- [Task statement]: Please print each entry below exactly as it reads.

- [Task inputs]:

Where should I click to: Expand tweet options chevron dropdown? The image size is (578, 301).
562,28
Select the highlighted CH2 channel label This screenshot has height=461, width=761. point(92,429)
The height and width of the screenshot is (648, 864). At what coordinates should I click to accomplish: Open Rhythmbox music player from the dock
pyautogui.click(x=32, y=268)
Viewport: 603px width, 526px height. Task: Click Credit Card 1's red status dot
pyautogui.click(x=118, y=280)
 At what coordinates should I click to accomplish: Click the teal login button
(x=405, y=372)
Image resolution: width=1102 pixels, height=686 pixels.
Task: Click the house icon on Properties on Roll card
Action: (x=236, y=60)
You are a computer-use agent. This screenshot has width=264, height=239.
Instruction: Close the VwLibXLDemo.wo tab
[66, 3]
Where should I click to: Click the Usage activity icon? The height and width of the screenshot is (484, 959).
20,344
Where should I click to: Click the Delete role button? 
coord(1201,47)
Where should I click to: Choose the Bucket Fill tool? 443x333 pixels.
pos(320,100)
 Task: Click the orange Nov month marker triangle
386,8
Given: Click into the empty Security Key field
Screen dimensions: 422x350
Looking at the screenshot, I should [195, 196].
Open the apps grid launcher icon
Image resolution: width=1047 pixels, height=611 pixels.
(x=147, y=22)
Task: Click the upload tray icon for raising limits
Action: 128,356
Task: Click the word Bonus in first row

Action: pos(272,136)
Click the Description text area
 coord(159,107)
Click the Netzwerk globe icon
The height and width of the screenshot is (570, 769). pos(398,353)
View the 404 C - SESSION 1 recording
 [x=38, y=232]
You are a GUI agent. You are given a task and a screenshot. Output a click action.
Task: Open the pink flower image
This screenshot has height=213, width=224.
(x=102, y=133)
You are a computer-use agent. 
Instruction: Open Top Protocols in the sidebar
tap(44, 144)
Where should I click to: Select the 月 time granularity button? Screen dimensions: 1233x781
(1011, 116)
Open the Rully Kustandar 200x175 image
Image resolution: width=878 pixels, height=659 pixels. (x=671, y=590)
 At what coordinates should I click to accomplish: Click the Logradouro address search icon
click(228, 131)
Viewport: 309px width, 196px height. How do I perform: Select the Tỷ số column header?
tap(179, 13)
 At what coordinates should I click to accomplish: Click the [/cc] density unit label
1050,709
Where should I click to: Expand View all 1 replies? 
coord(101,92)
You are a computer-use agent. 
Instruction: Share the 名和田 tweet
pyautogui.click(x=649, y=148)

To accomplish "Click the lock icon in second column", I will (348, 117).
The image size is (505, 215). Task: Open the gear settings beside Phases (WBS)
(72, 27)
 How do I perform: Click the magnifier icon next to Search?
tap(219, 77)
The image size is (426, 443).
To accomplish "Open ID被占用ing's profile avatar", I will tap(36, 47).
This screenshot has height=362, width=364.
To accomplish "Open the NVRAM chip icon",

- [Expected output]:
Where should I click to: Expand tweet options chevron dropdown? The image size is (578, 301).
562,28
Select the highlighted CH2 channel label This screenshot has height=461, width=761. point(92,429)
The height and width of the screenshot is (648, 864). At what coordinates should I click to accomplish: Open Rhythmbox music player from the dock
pyautogui.click(x=32, y=268)
Viewport: 603px width, 526px height. Task: Click Credit Card 1's red status dot
pyautogui.click(x=118, y=280)
 At what coordinates should I click to accomplish: Click the teal login button
(x=405, y=372)
Image resolution: width=1102 pixels, height=686 pixels.
Task: Click the house icon on Properties on Roll card
Action: (x=236, y=60)
You are a computer-use agent. This screenshot has width=264, height=239.
Instruction: Close the VwLibXLDemo.wo tab
[66, 3]
Where should I click to: Click the Usage activity icon? The height and width of the screenshot is (484, 959).
20,344
Where should I click to: Click the Delete role button? 
coord(1201,47)
Where should I click to: Choose the Bucket Fill tool? 443x333 pixels.
pos(320,100)
 Task: Click the orange Nov month marker triangle
386,8
Given: Click into the empty Security Key field
Screen dimensions: 422x350
Looking at the screenshot, I should [195, 196].
Open the apps grid launcher icon
Image resolution: width=1047 pixels, height=611 pixels.
(x=147, y=22)
Task: Click the upload tray icon for raising limits
Action: 128,356
Task: Click the word Bonus in first row

Action: pos(272,136)
Click the Description text area
 coord(159,107)
Click the Netzwerk globe icon
The height and width of the screenshot is (570, 769). pos(398,353)
View the 404 C - SESSION 1 recording
 [x=38, y=232]
You are a GUI agent. You are given a task and a screenshot. Output a click action.
Task: Open the pink flower image
This screenshot has height=213, width=224.
(x=102, y=133)
You are a computer-use agent. 
Instruction: Open Top Protocols in the sidebar
tap(44, 144)
Where should I click to: Select the 月 time granularity button? Screen dimensions: 1233x781
(1011, 116)
Open the Rully Kustandar 200x175 image
Image resolution: width=878 pixels, height=659 pixels. (x=671, y=590)
 At what coordinates should I click to accomplish: Click the Logradouro address search icon
click(228, 131)
Viewport: 309px width, 196px height. How do I perform: Select the Tỷ số column header?
tap(179, 13)
 At what coordinates should I click to accomplish: Click the [/cc] density unit label
1050,709
Where should I click to: Expand View all 1 replies? 
coord(101,92)
You are a computer-use agent. 
Instruction: Share the 名和田 tweet
pyautogui.click(x=649, y=148)

To accomplish "Click the lock icon in second column", I will (348, 117).
The image size is (505, 215). Task: Open the gear settings beside Phases (WBS)
(72, 27)
 How do I perform: Click the magnifier icon next to Search?
tap(219, 77)
The image size is (426, 443).
To accomplish "Open ID被占用ing's profile avatar", I will tap(36, 47).
This screenshot has height=362, width=364.
To accomplish "Open the NVRAM chip icon",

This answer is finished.